▸ **提示文**
════════════════
日々の寝言~Daily Nonsense~

サイモン・ラトル「ブラームス交響曲全集」

長きにわたって、自分にとってのブラームスの交響曲の
規範的演奏はチェリビダッケのものだった。

読響を振るために来日したときにブラームスの4番を聴いて
衝撃を受けて以来、あるいは、シュトットガルドとのライブを
FMで聴いて以来、ずっと、それを超える演奏に出会うことはなかった。
もはやそれらを超える演奏は無いだろうと思っていた。

その後、4番については、
ベルリンでクライバーがベルリンフィルを振るのを聴いて、
ちょっとぐらっときたのだが、
他の曲については揺ぎなかった。

しかし、さすがはラトルである。
なんと軽やかで明朗な
素晴らしいブラームスだろう・・・

ブラームス=厚ぼったい響き、重厚さ、
という常識に挑み、
見事にそれをくつがえしている。

もちろん軽いだけでは無いのは言うまでもない。

以下、曲ごとに見てゆく。

1番
ブラームスの苦悩から生まれた壮大な曲。

4曲すべてを通じて言えることだが、
(さらに言えば、ラトルの演奏全般について言えることだが)
════════════════
▸ **課題**
提示文の「サイモン・ラトル「ブラームス交響曲全集」」から「FMで聴いて以来、ずっと、それを超える演奏に出会うことはなかった。」までをすべて、「チェリビダッケ」を「ヴァント」に置き換えて書き直してください。 記録は提示文とは別の資料です。
════════════════
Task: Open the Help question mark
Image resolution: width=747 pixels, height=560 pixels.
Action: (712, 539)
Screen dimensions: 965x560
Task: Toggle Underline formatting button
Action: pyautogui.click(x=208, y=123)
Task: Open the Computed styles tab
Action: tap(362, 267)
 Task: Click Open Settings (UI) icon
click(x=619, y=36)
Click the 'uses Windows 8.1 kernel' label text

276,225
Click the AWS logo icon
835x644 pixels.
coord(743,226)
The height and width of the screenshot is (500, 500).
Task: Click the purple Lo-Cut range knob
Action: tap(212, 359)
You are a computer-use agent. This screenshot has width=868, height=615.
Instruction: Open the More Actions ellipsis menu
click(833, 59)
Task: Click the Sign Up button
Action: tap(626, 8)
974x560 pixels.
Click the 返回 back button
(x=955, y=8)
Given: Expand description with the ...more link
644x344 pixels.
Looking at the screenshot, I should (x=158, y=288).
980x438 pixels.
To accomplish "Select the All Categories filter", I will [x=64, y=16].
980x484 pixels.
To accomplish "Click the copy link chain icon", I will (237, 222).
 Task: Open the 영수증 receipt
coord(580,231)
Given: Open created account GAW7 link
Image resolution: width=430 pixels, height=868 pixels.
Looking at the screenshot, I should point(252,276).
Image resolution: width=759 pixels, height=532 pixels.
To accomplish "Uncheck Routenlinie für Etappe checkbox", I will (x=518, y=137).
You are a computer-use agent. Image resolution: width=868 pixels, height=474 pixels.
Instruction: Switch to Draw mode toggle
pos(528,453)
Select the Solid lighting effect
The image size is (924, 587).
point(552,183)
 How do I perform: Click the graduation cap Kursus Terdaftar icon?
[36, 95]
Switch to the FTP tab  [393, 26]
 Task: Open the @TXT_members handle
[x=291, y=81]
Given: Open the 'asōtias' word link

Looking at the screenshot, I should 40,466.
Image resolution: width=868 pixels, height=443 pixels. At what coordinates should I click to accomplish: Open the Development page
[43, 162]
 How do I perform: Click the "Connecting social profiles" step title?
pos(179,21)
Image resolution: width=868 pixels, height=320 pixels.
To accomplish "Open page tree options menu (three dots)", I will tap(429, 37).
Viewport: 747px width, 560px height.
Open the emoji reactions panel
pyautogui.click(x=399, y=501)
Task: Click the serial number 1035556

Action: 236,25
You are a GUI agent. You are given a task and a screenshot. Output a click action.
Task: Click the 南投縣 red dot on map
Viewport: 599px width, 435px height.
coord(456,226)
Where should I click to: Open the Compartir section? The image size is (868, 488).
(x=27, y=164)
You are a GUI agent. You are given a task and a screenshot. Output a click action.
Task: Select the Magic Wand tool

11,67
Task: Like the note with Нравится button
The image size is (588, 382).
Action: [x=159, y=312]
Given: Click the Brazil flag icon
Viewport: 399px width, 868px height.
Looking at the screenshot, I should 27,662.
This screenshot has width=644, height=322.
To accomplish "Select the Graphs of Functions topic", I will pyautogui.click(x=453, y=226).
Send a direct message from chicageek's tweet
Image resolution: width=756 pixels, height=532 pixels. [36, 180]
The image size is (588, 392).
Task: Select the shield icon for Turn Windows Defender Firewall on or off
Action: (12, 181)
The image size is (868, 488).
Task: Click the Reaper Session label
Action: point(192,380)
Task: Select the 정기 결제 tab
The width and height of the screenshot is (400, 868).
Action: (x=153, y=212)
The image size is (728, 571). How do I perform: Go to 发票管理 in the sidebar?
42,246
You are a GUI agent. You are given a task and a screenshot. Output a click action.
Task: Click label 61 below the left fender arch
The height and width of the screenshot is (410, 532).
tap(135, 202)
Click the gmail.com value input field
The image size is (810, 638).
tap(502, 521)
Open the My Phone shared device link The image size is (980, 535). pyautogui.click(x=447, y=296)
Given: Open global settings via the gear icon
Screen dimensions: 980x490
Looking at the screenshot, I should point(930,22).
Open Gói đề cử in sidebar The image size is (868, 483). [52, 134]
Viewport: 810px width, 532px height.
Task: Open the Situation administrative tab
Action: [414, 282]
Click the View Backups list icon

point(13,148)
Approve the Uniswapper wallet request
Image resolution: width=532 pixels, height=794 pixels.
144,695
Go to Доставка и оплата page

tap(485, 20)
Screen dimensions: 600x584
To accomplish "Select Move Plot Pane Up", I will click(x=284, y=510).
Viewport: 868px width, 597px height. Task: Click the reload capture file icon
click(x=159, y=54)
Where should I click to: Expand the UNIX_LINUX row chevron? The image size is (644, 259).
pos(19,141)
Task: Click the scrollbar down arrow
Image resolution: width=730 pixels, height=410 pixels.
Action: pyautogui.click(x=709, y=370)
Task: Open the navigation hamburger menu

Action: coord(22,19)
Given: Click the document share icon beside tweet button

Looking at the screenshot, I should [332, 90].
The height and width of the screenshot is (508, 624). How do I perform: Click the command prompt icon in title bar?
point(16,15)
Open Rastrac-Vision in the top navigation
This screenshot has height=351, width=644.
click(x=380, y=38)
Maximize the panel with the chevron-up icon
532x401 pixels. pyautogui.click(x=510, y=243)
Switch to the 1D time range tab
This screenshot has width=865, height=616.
════════════════
▸ **期待される解答**
サイモン・ラトル「ブラームス交響曲全集」

長きにわたって、自分にとってのブラームスの交響曲の
規範的演奏はヴァントのものだった。

読響を振るために来日したときにブラームスの4番を聴いて
衝撃を受けて以来、あるいは、シュトットガルドとのライブを
FMで聴いて以来、ずっと、それを超える演奏に出会うことはなかった。